• **EXERCISE**
Repeat the records exactly, minus the pictures.

• **ENTRIES SUPPLIED**
------------------------------------
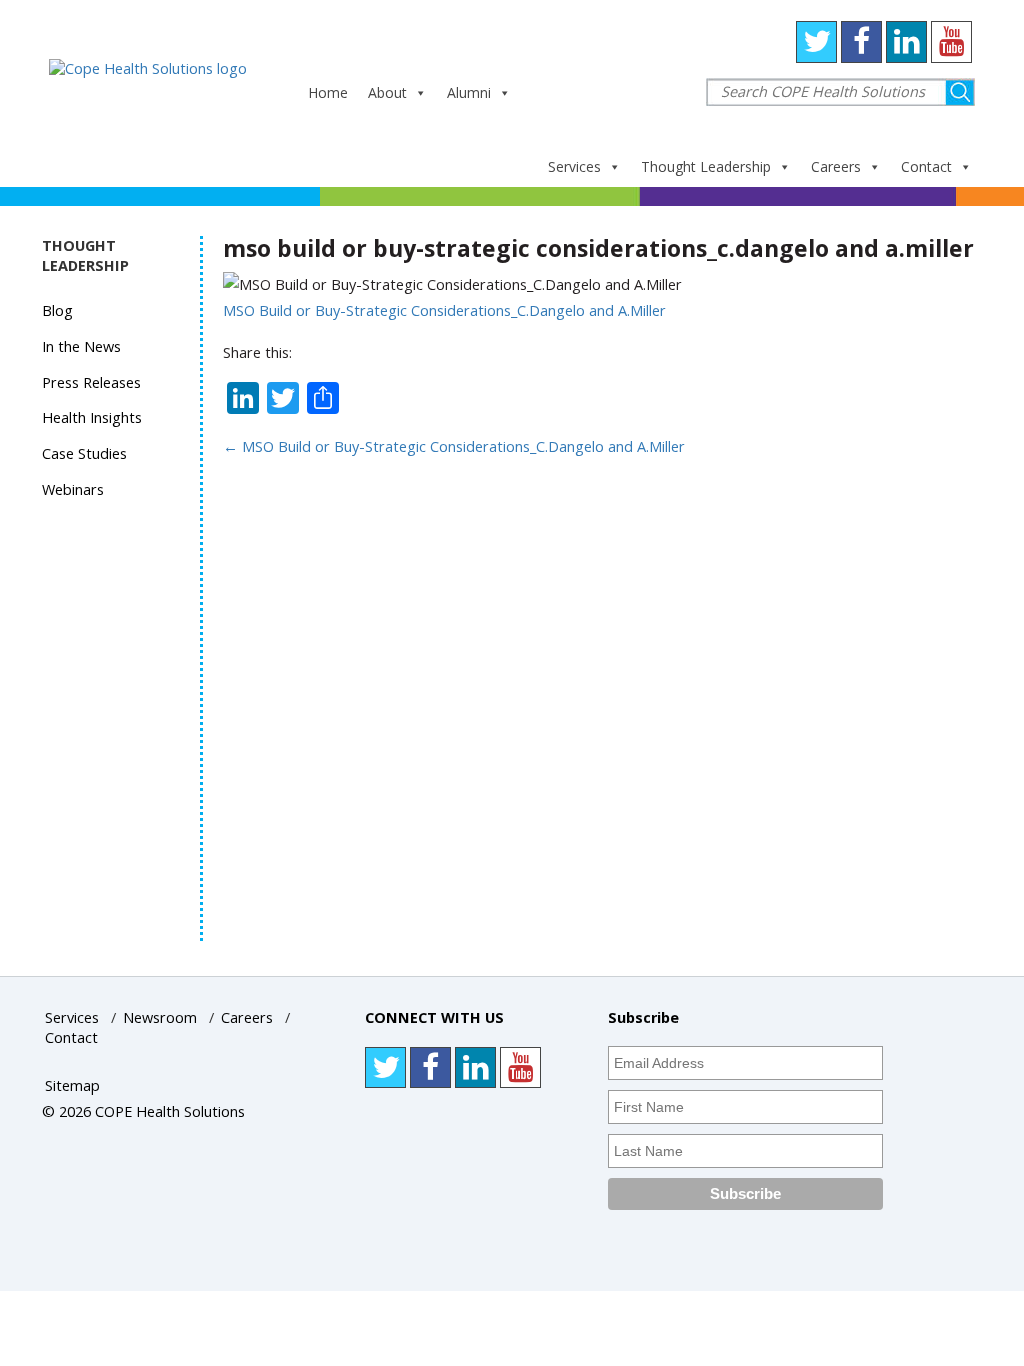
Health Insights (92, 417)
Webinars (73, 489)
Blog (57, 310)
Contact (926, 166)
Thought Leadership (706, 166)
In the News (81, 346)
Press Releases (91, 382)
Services (574, 166)
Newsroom (160, 1017)
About (387, 92)
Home (328, 92)
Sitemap (72, 1085)
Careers (836, 166)
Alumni (469, 92)
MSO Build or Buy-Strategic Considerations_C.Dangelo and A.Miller (444, 310)
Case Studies (84, 453)
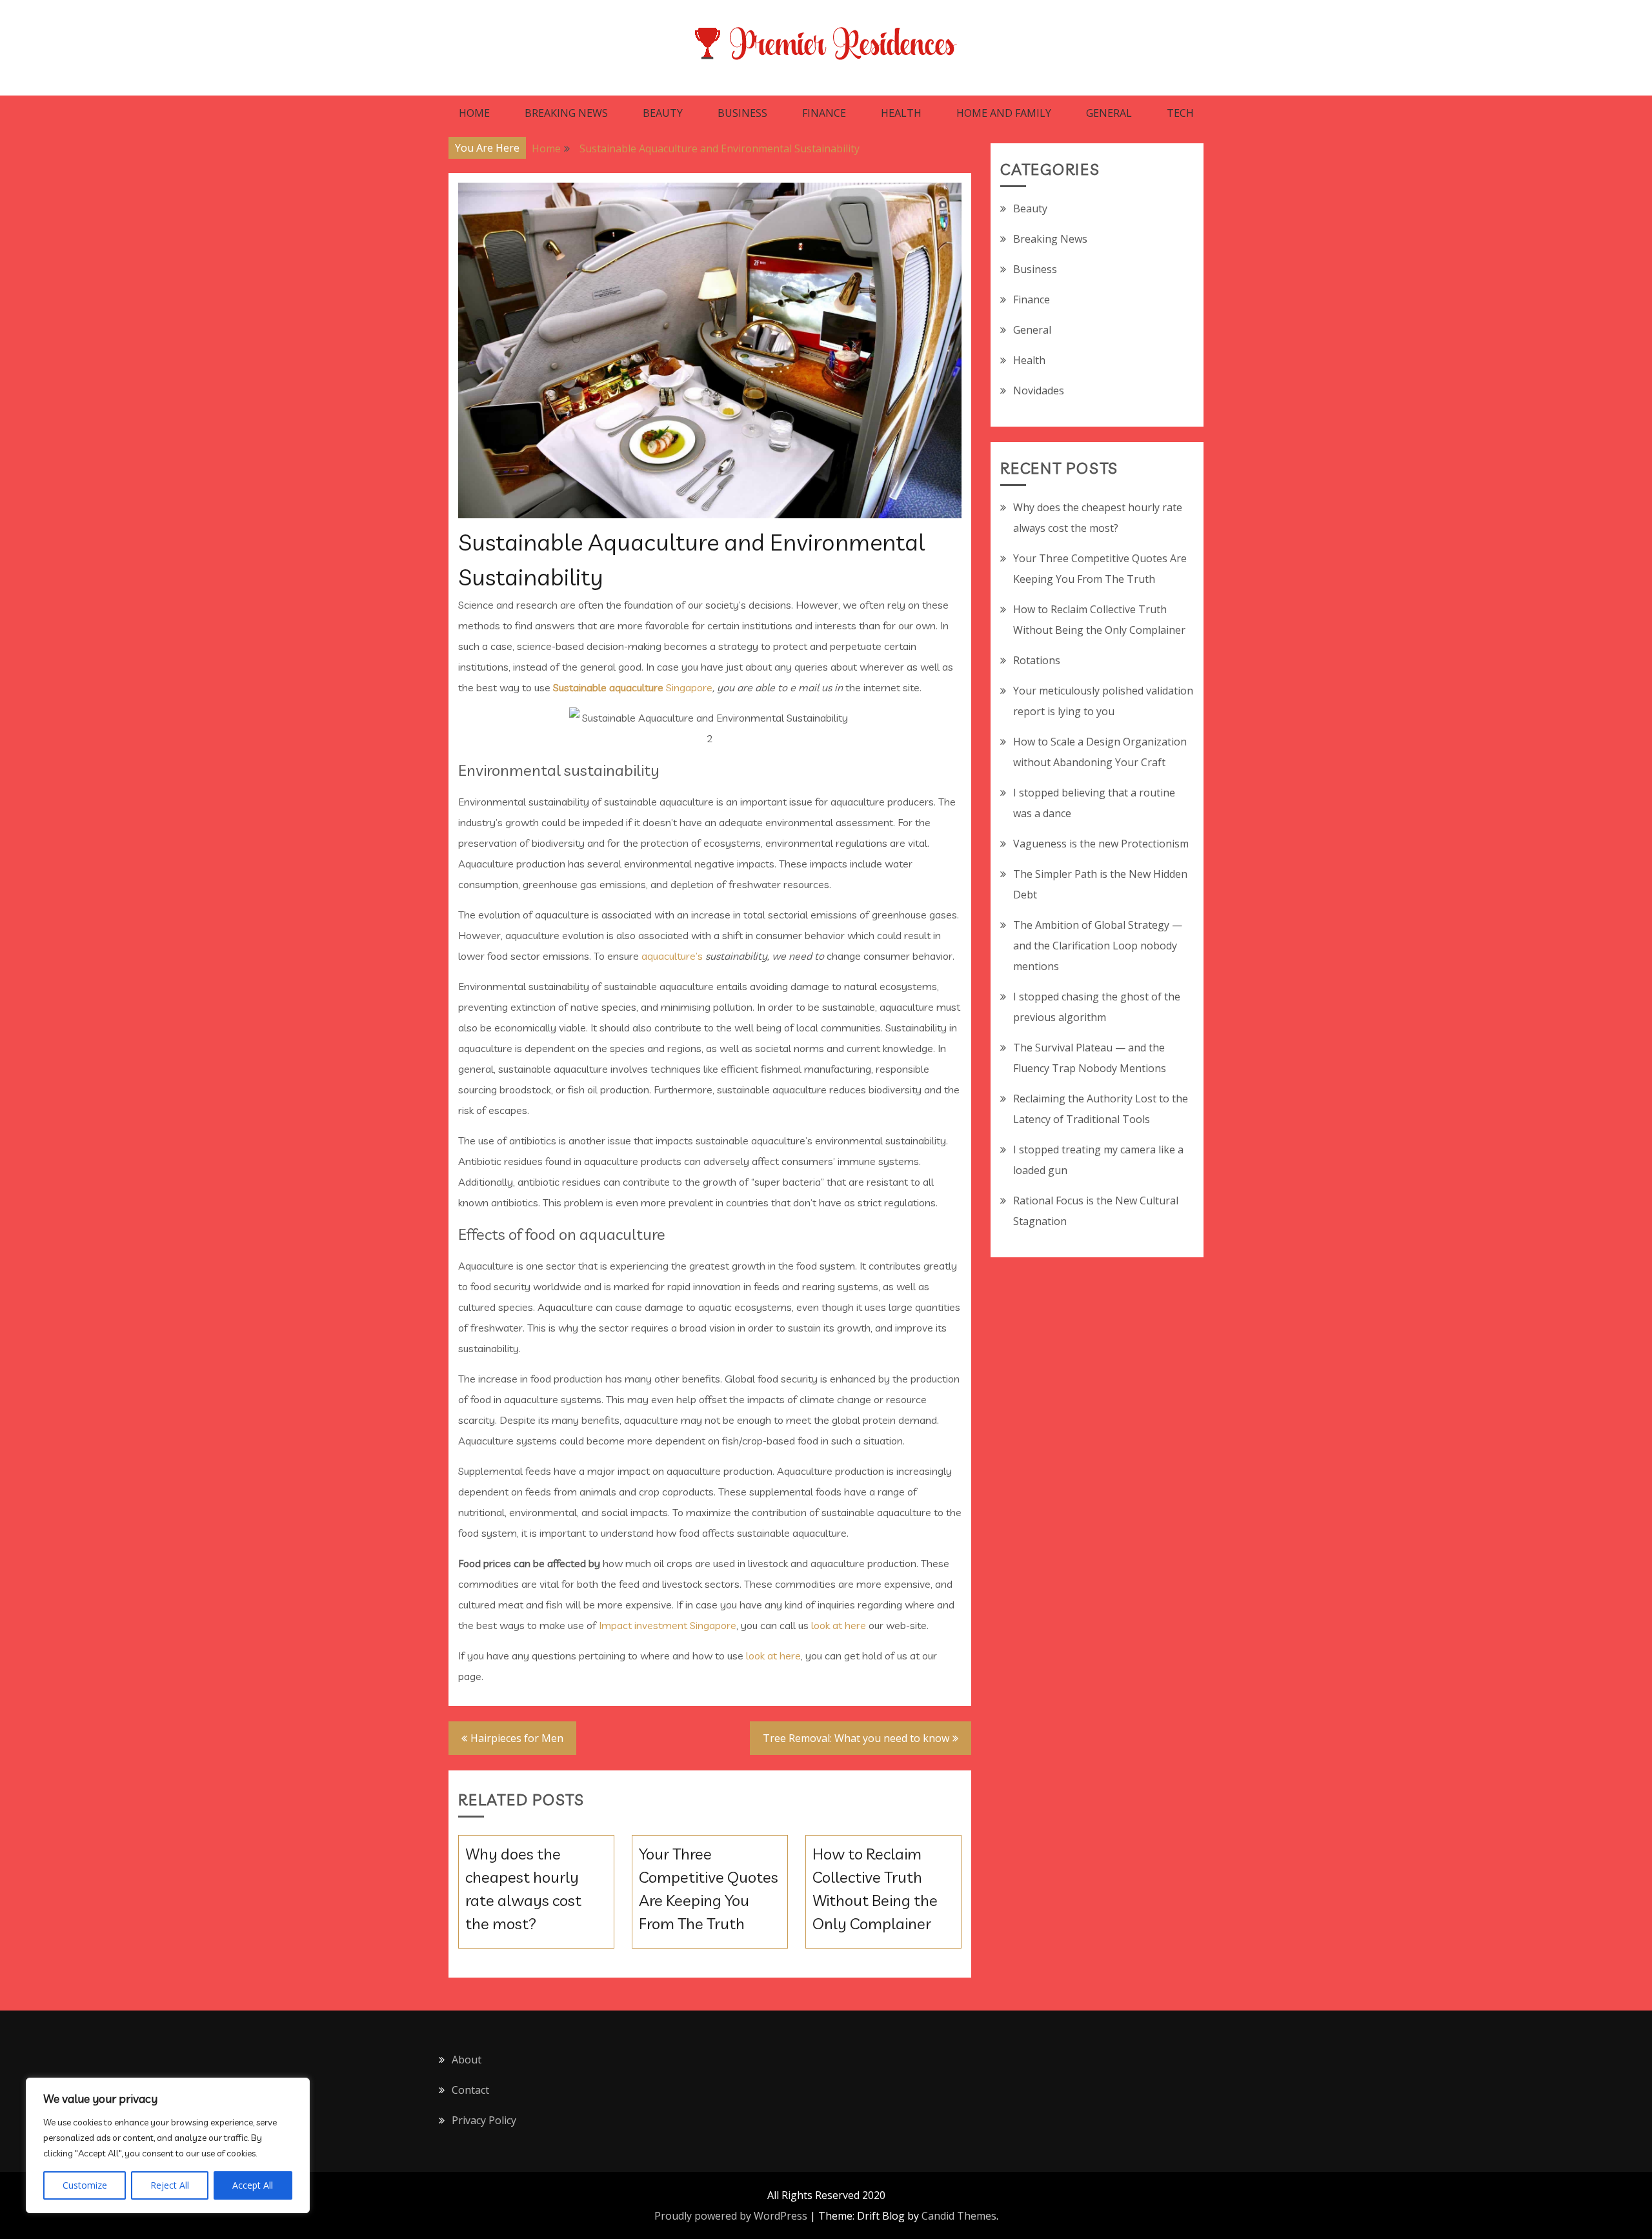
------------------------------------
• **WRITTEN SOLUTION**
Health Insights (92, 417)
Webinars (73, 489)
Blog (57, 310)
Contact (926, 166)
Thought Leadership (706, 166)
In the News (81, 346)
Press Releases (91, 382)
Services (574, 166)
Newsroom (160, 1017)
About (387, 92)
Home (328, 92)
Sitemap (72, 1085)
Careers (836, 166)
Alumni (469, 92)
MSO Build or Buy-Strategic Considerations_C.Dangelo and A.Miller (444, 310)
Case Studies (84, 453)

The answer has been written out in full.